LinkedIn combines all the signals above to calculate a **fraud score** for each incoming client. This score is then compared against the average patterns of real users. Based on that comparison, LinkedIn decides whether to:

- **Approve** the request as legitimate and allow it through.
- **Flag or block** the request if it appears automated or suspicious.

In short, every request to LinkedIn is evaluated for authenticity before any data is served.

If your score looks different from typical users, you will be forced to log in, or blocked. For technical deep dives and defensive techniques, check our guide on browser fingerprint impersonation.

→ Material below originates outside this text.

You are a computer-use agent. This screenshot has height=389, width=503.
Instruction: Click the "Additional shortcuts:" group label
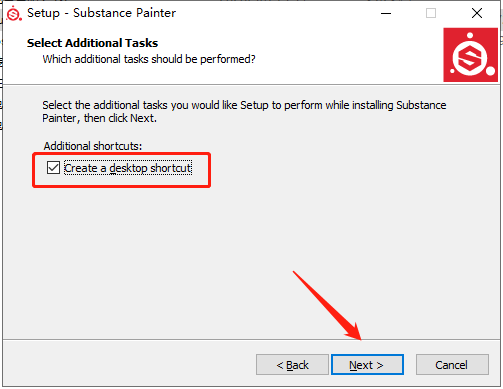point(93,146)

[Bypass Proxy Detection with Browser Fingerprint ImpersonationStop proxy blocks with browser fingerprint impersonation using this guide for Playwright, Selenium, curl-impersonate &amp; Scrapfly](https://scrapfly.io/blog/posts/bypass-proxy-detection-with-browser-fingerprint-impersonation)

## How LinkedIn Data is Loaded and How to Scrape it?

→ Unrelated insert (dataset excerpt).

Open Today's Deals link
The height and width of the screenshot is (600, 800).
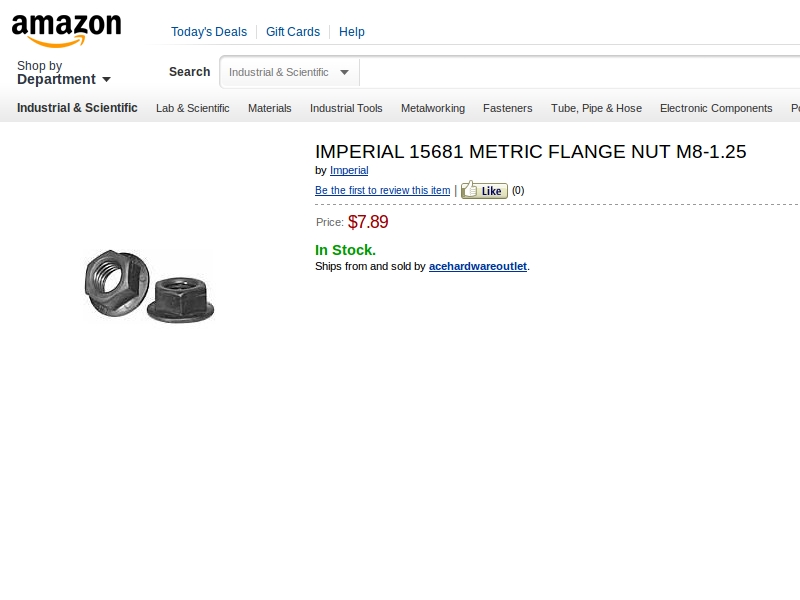point(208,32)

LinkedIn is a single-page application that loads its data mainly through a couple of methods. Our LinkedIn scraper will extract LinkedIn data through multiple approaches. So let's briefly explain each, how it works under the hood, how to inspect it in the browser, and how to extract it in code!

### Rendering an HTML Template

This is the oldest and simplest way websites load data. In this method, the server sends a full HTML page that already includes all the data you need. When your browser opens a page, it just receives and displays that pre-built HTML template.

To scrape data from a page like this on LinkedIn, you only need to mimic what a browser does, then extract the information you care about. Here’s the general flow:

1. **Send a request** to the page URL and wait for a successful response.
2. **Read the response body**, which contains the full HTML of the page.
3. **Parse the HTML** and extract the fields you want using **CSS selectors** or **XPath**.

This approach is straightforward because the data is already there in the HTML so no need to load extra scripts or wait for background requests.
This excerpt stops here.